L’association organisatrice présente cette édition comme une saison de huit concerts exceptionnels, avec des tarifs destinés à rester accessibles. Le billet plein tarif est annoncé à 20 euros, l’entrée est gratuite pour les moins de 16 ans et un tarif spécifique est prévu pour les personnes en situation de handicap et leur accompagnant. Un pass saison permet également de choisir quatre concerts pour 60 euros, tandis qu’un tarif à 10 euros est proposé aux habitants du secteur, selon les conditions indiquées par l’organisation. Ces modalités prolongent l’ambition du festival : faire de la musique classique une expérience de proximité plutôt qu’une pratique réservée aux seuls habitués des salles de concert.

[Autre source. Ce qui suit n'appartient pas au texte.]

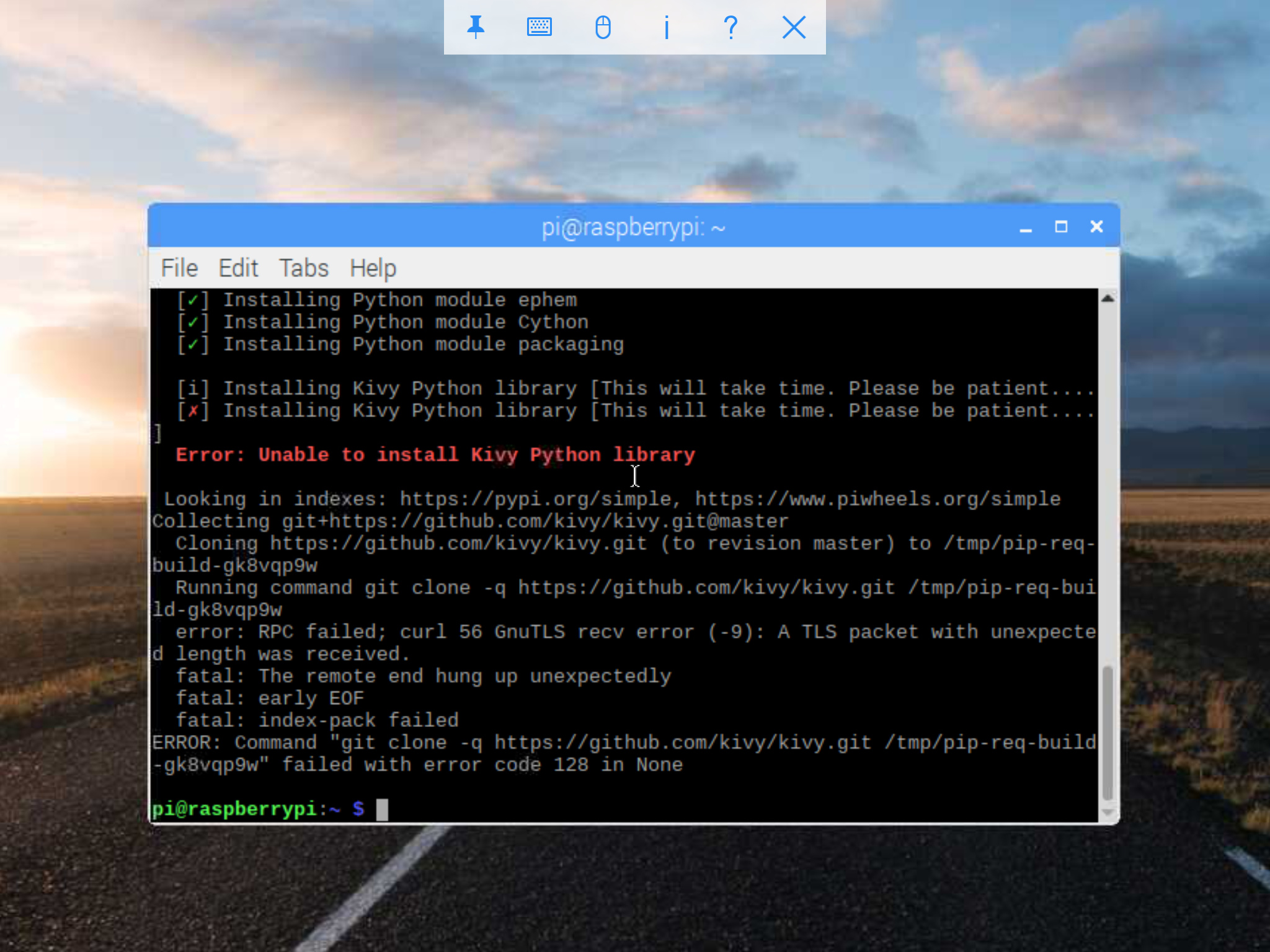This screenshot has height=952, width=1270.
Task: Open the File menu
Action: 179,268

Avec ce rendez-vous, Musique aux Mirabelles confirme enfin son ancrage local tout en poursuivant son ouverture. Depuis sa création, le festival a accueilli des artistes comme Béatrice Uria-Monzon, Jean-Philippe Lafont, Julien Dran, Paul Meyer ou Nicolas Dautricourt. Il a aussi engagé des collaborations au-delà de la Lorraine, notamment avec le festival Les Escales Musicales de l’île Maurice en 2024. Dimanche 13 septembre, la saison se terminera donc par un concert consacré à la voix, dans une commune de Meuse où la mélodie et l’opéra doivent se rencontrer au plus près des habitants. Les suites de la manifestation dépendront désormais de la prochaine programmation et de la capacité de l’association à maintenir, dans la durée, cette offre musicale exigeante au cœur de la ruralité.